Infection numbers are climbing; while we may have terrific vaccination figures for the vulnerable, our children (those under 12 years of age) are not vaccinated and are now increasingly likely to be exposed to the virus. While undeniably unpleasant and variably challenging, the relative certainty of prolonged school closures and community lockdowns is preferable to the uncertainty of possible virus exposure and snap school closures, for some.
For years we have expressly told children that schools, shopping centres and playgrounds are closed ‘because of covid.’ An understandable reaction from a child is to think that covid lurks in these places and they are thus unsafe. Now we are ostensibly flipping our stance and telling them to attend school, parties and sports; in a child’s shoes, this indeed seems daunting. Today, there are two sets of emotions that need tending to: a child’s and a parent’s.
Children need unconditional love and support in the home environment. They need to imbibe your excitement about the reopening of society. Be explicit with your explaining that children are mostly not vulnerable like the elderly, and with great vaccination rates, we can safely return to our pre-pandemic activities, albeit modified. Speak to your children about their fears; they may not mirror your assumptions.
Give them autonomy whenever possible – let them choose their lunchbox contents, their extra-curricular activities and their play-dates. Practice mindfulness and meditation multiple times a day and importantly, before bed. Avoid extraneous negativity and political commentary within their earshot. Be positive, prioritise good sleep, clean eating and plenty of physical exercise.
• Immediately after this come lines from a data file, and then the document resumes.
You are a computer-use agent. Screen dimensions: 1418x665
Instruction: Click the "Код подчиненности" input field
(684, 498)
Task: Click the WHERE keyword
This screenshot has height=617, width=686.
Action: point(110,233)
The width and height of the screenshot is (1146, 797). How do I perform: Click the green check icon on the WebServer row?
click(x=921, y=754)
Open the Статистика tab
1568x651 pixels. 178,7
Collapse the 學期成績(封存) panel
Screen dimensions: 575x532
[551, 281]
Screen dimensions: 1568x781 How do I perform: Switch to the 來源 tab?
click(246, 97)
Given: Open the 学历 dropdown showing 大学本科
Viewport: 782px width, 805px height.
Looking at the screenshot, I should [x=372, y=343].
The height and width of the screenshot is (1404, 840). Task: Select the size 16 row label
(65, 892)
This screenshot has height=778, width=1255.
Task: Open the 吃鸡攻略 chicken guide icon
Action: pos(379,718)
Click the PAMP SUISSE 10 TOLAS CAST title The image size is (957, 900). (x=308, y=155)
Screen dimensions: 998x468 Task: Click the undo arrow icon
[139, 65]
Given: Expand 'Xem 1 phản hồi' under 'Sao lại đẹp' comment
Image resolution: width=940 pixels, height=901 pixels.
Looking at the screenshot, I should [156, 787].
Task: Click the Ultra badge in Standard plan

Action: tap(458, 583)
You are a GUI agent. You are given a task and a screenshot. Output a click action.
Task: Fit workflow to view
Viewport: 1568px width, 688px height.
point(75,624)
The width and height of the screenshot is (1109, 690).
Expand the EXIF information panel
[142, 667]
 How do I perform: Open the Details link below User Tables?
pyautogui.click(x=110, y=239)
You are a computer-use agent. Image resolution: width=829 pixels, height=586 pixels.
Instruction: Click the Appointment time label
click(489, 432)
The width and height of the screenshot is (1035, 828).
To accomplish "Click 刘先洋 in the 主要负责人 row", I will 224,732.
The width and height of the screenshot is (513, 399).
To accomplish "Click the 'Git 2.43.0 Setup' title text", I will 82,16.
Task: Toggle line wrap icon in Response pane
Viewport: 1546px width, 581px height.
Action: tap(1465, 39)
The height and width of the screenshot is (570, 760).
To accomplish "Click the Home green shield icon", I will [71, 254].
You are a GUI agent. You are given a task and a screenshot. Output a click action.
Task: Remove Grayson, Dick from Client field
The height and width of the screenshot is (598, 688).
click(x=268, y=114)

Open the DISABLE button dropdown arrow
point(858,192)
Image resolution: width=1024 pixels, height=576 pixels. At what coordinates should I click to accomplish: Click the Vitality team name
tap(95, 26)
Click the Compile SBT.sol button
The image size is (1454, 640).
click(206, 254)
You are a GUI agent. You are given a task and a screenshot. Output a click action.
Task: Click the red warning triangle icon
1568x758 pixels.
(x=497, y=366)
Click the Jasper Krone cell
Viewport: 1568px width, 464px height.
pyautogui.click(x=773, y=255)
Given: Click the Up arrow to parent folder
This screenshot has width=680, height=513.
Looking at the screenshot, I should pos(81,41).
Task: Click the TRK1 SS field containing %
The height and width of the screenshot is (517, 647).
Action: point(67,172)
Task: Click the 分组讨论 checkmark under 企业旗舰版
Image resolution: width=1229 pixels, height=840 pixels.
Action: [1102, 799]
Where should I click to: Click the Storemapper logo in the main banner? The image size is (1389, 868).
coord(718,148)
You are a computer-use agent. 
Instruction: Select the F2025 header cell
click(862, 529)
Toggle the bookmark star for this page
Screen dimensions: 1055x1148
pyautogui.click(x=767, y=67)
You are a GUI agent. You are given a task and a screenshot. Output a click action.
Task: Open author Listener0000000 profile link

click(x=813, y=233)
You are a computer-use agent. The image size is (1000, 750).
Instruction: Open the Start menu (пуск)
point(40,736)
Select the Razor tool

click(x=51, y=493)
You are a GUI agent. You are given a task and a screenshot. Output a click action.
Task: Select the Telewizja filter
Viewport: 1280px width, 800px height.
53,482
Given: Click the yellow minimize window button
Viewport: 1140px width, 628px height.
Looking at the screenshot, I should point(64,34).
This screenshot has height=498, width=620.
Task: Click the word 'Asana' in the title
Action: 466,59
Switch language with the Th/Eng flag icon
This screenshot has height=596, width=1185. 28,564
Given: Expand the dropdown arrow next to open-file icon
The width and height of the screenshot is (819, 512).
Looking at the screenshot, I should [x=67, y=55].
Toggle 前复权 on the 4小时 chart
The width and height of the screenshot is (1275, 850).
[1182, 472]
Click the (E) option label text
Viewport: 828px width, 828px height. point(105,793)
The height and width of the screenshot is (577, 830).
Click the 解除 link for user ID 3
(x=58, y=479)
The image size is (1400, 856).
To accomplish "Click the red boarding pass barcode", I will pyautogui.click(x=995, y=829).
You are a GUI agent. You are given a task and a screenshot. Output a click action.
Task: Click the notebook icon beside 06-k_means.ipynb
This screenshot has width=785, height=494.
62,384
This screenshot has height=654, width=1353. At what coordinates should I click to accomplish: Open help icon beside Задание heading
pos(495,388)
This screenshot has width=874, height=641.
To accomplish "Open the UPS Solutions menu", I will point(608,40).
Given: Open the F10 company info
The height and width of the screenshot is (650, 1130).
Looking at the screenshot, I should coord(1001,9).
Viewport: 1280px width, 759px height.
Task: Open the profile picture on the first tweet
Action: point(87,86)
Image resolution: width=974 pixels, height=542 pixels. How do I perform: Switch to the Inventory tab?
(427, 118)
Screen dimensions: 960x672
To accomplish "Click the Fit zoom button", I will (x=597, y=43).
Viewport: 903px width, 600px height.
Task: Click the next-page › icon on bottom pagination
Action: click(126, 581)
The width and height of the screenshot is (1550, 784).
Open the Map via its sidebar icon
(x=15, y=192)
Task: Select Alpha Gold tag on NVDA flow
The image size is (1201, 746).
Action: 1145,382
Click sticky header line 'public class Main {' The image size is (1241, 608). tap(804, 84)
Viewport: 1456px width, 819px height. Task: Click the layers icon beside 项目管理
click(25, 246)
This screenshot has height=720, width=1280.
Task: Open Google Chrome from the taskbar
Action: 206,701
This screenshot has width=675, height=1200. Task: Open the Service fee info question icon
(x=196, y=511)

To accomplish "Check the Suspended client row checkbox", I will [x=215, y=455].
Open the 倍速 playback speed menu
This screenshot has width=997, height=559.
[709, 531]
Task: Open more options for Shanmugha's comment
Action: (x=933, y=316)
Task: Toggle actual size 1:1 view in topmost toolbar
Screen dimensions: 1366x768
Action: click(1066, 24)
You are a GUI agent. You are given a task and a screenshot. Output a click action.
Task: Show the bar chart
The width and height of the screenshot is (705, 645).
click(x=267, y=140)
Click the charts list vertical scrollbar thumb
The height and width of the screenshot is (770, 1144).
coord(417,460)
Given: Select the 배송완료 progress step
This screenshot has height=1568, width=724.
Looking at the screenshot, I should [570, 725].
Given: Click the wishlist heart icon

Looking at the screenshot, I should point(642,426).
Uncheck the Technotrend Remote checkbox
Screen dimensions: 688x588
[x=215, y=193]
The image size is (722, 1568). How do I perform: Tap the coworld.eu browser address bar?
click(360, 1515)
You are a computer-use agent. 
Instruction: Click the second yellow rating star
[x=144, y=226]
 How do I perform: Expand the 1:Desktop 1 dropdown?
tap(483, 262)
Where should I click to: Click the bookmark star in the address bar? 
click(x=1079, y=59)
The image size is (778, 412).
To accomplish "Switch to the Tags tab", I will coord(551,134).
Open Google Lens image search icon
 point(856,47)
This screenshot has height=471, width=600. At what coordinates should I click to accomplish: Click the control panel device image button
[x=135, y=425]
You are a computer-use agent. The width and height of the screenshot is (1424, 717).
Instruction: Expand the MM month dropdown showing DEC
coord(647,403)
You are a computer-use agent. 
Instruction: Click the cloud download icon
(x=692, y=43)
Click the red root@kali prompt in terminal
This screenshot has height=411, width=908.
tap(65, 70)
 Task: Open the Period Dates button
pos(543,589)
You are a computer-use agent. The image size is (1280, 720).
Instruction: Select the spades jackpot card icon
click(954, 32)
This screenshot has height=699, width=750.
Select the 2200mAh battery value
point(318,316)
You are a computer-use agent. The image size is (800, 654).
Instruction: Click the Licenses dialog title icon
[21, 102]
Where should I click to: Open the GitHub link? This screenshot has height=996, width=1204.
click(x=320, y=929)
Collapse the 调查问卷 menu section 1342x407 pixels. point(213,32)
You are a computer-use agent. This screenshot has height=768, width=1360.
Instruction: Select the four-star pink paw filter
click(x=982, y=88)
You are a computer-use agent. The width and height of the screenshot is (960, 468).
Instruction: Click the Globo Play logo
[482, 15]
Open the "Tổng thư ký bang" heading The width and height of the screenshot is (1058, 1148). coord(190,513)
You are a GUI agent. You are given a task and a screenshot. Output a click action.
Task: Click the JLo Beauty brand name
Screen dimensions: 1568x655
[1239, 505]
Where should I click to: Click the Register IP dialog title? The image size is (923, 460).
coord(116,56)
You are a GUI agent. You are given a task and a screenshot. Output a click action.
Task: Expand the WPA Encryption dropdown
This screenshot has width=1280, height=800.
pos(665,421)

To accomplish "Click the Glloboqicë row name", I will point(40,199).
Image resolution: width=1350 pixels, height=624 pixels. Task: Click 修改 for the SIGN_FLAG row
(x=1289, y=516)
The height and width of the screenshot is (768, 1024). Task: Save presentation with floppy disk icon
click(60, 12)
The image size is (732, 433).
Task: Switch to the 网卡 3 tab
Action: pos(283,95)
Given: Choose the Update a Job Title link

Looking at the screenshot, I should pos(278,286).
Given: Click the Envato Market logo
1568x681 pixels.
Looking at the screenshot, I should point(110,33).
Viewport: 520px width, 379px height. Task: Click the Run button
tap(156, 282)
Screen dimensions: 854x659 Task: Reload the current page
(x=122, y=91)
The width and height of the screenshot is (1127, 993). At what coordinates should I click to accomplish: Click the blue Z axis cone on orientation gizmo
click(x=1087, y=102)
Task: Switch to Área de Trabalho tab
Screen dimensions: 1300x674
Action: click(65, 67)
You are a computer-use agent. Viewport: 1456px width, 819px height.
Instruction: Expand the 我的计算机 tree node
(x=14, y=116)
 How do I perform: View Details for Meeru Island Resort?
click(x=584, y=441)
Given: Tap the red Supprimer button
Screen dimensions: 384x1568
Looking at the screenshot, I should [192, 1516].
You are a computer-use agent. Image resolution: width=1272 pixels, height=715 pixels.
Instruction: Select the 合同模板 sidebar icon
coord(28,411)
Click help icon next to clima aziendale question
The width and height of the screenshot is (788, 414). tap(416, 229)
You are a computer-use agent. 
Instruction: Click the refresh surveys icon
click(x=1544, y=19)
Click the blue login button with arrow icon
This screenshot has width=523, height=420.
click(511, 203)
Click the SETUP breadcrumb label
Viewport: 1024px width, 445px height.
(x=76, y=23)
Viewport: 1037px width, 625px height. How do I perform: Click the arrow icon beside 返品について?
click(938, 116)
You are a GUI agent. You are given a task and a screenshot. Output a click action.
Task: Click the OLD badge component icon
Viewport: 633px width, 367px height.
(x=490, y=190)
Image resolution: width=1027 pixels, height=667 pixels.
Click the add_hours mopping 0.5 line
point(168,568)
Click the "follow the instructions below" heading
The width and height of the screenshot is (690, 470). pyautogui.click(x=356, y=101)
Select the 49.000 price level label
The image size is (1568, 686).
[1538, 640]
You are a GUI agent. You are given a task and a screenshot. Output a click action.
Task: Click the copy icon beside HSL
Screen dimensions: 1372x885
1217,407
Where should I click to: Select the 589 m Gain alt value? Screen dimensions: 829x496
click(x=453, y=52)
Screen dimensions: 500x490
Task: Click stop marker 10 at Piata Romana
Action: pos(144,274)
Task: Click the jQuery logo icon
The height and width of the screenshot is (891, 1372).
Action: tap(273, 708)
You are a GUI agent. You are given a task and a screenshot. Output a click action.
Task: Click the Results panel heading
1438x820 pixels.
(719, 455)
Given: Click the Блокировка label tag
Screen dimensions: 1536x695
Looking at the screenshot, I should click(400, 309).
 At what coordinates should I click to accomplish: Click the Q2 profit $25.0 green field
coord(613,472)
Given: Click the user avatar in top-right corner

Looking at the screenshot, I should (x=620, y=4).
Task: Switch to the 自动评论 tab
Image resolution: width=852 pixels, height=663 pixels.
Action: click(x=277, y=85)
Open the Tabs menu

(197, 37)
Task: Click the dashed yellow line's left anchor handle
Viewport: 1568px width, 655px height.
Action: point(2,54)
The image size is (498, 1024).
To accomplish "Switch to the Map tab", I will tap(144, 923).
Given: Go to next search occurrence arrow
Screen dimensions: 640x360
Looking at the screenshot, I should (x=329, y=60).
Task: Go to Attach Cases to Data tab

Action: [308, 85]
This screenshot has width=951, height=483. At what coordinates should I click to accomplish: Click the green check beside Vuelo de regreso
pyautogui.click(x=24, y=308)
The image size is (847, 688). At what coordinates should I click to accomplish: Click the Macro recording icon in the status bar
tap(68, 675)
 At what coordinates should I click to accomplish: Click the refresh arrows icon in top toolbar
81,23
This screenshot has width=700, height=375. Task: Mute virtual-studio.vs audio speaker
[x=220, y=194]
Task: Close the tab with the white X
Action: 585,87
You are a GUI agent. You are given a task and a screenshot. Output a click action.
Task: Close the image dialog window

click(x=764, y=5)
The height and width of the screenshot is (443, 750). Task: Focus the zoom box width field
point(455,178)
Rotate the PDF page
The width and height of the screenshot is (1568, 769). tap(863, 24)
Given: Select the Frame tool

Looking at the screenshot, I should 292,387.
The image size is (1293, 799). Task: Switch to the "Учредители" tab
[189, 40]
Next – focus on your own wellbeing. Parents should not be afraid to acknowledge how challenging this situation continues to be, as we morph from absolute closure to cautious reopening. Take time for your own mindfulness, meditation, exercise and sleep. Discuss your concerns with friends, family, teachers and community leaders. Avoid judgement of others’ actions and opinions and trust that every parent you know simply wants what is best for their children.
With regard to viral exposure… My approach is simple and straightforward. If you are planning to visit a family-member or friend socially, ensure that all family members are well and asymptomatic. A quick and casual conversation prior to gathering, that asks the same of your acquaintances is perfectly reasonable; far more so now, than this conversation may have seemed 2 years ago! Rapid antigen tests provide extra layers of certainty when visiting vulnerable people, like the elderly or immunocompromised.
The same applies for parents of newborns, who are particularly concerned when it comes to leaving the house in the current climate. Newborns are vulnerable due to their young age and newly developing immune systems, yet they do not need to be cocooned in their homes for fear of viral exposure. Common sense prevails, just as it has since Hungarian physician Ignaz Semmelweis first discovered that washing his hands between patients dramatically reduced hospital deaths rates, back in the 19th century.
Teach and practice good hand hygiene and symptom etiquette, avoid symptomatic people and don’t socialise your children or send them to school/day-care if they have a fever and/or illness symptom. Common sense prevails.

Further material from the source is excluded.